The environment of your bedroom impacts your capacity to get a good night’s sleep. You’re more likely to fall asleep quickly if you’re calm and content. The colours in your bedroom, in particular, can make the difference between a restful night’s sleep and a restless night’s sleep.
Experts in colour psychology discovered that some hues make us feel relaxed, while others feel alert. We discuss the best and worst colours for sleeping in our article so that you can better understand how colour influences the circadian cycle.
Colours for a Sleepful Bedroom
Blue, yellow, green, silver, orange, and pink are the greatest colours for sleeping. These hues are calming and relaxing to the neurological system. For a pleasant, friendly ambience, adhere to neutral or pastel colours.
Blue is a great bedroom colour because it evokes feelings of tranquilly and relaxation. Because of unique receptors called ganglion cells found in the retinas, the brain perceives blue better than any other colour.
Ganglion cells absorb information from the visual environment and convert it into chemical signals sent to the hypothalamus, a portion of the brain that produces hormones like melatonin and cortisol. Melatonin is a sleep hormone that affects the sleep-wake cycle, while cortisol is a stress hormone that helps you stay awake during the day.
Because blue is a non-stimulating colour, it causes the hypothalamus to create more melatonin and less cortisol when you see it. A crimson room, on the other hand, stimulates the brain and increases cortisol production, resulting in poor sleep quality.
Softer yellow colours provide a pleasant ambience since the muted tone mimics sunlight. Soft yellows relieve stress and promote relaxation, allowing you to get a good night’s sleep. Brighter colours are stimulating and should be avoided.
Green is also a good hue to choose when you want to unwind. Green is also a simple hue for the eyes to see since, like blue light, it is sensitive to green light. Because green is a non-stimulating colour, it makes us feel tranquil, similar to a blue room. The ideal green hues for sleeping should contain blue tones; warm tones, such as yellow, may make you feel energised rather than help you relax.
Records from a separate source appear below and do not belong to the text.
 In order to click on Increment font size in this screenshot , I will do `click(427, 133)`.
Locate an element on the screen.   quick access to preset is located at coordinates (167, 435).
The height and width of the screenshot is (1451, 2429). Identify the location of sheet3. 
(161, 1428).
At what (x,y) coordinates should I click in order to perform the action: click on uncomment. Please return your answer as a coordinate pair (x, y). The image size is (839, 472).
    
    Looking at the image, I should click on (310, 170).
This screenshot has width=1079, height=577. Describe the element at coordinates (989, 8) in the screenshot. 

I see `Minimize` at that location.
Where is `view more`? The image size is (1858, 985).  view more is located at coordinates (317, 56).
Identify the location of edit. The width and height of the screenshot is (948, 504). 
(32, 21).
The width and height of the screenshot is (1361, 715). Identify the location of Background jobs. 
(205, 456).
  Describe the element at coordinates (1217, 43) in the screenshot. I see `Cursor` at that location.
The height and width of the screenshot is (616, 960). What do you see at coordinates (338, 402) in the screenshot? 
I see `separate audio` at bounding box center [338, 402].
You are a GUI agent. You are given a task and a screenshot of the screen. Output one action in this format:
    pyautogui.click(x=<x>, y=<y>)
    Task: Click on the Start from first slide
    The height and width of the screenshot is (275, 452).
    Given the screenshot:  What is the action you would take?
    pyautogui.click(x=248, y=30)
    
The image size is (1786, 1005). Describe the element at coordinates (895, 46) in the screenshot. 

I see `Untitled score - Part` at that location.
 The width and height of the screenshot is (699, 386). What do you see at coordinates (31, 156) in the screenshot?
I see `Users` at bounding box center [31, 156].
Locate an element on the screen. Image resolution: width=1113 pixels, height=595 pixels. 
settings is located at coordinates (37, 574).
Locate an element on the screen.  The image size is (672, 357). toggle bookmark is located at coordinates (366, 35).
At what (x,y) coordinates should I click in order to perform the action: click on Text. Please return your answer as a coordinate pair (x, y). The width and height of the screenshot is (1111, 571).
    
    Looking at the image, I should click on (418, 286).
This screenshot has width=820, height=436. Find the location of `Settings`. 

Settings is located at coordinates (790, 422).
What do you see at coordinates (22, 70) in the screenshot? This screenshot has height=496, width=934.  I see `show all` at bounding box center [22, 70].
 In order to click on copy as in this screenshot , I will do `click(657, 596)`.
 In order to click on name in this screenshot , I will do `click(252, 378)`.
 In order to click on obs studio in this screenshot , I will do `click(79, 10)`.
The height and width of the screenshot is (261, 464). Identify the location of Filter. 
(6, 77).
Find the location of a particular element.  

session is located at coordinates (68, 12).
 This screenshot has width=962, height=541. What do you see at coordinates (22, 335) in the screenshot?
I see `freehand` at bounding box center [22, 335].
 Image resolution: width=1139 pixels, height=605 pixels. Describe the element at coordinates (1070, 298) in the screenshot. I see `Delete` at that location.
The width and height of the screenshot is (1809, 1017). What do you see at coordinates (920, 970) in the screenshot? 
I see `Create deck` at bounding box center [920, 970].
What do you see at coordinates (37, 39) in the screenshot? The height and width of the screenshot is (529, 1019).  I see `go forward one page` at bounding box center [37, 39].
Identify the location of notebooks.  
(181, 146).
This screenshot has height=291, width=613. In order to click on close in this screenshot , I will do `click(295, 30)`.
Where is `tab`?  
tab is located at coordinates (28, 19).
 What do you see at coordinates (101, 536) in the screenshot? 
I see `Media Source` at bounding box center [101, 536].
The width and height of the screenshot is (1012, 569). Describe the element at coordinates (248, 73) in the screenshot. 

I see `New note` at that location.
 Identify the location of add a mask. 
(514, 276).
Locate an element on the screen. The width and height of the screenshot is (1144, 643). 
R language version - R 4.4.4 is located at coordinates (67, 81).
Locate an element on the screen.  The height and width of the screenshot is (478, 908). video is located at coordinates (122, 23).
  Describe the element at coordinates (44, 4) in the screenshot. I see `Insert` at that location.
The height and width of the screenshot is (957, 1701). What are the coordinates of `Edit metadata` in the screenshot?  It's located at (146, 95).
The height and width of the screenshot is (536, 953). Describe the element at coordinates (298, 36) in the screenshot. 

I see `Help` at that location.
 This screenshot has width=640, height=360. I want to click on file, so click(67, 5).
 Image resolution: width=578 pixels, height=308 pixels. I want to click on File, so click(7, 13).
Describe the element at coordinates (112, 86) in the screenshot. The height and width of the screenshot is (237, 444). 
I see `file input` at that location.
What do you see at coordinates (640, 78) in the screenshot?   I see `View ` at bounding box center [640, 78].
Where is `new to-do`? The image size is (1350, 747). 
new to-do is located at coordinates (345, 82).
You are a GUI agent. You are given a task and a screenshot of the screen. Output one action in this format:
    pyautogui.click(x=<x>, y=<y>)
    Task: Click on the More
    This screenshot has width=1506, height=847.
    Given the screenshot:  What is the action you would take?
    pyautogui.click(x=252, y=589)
If you favour neutral hues, silver is a terrific option. Silver, unlike dark grey tones, is calming. Choose a matte silver hue rather than a shiny one, as the sheen will reflect any bright light and keep you awake.
Light orange colours, such as tan and beige, provide a warm tone that evokes a sandy beach, making your bedroom feel pleasant. Choose oranges with brown undertones, such as terracotta, rather than bright oranges, stimulating the brain.
Because of its crimson tones, pink may not appear to be a nice colour for the bedroom, but a gentle, natural pink gives off a relaxing vibe. Reds that are too brilliant should be avoided.
Warm light is better for sleeping because the longer wavelengths of warm light are less irritating to the eyes. Yellow or red-hued light bulbs are ideal for bedroom lamps. Blue light, on the other hand, is the worst for getting a good night’s rest. Because your eyes are more sensitive to blue light, blue light from LED light bulbs and electronic gadgets interrupt melatonin production.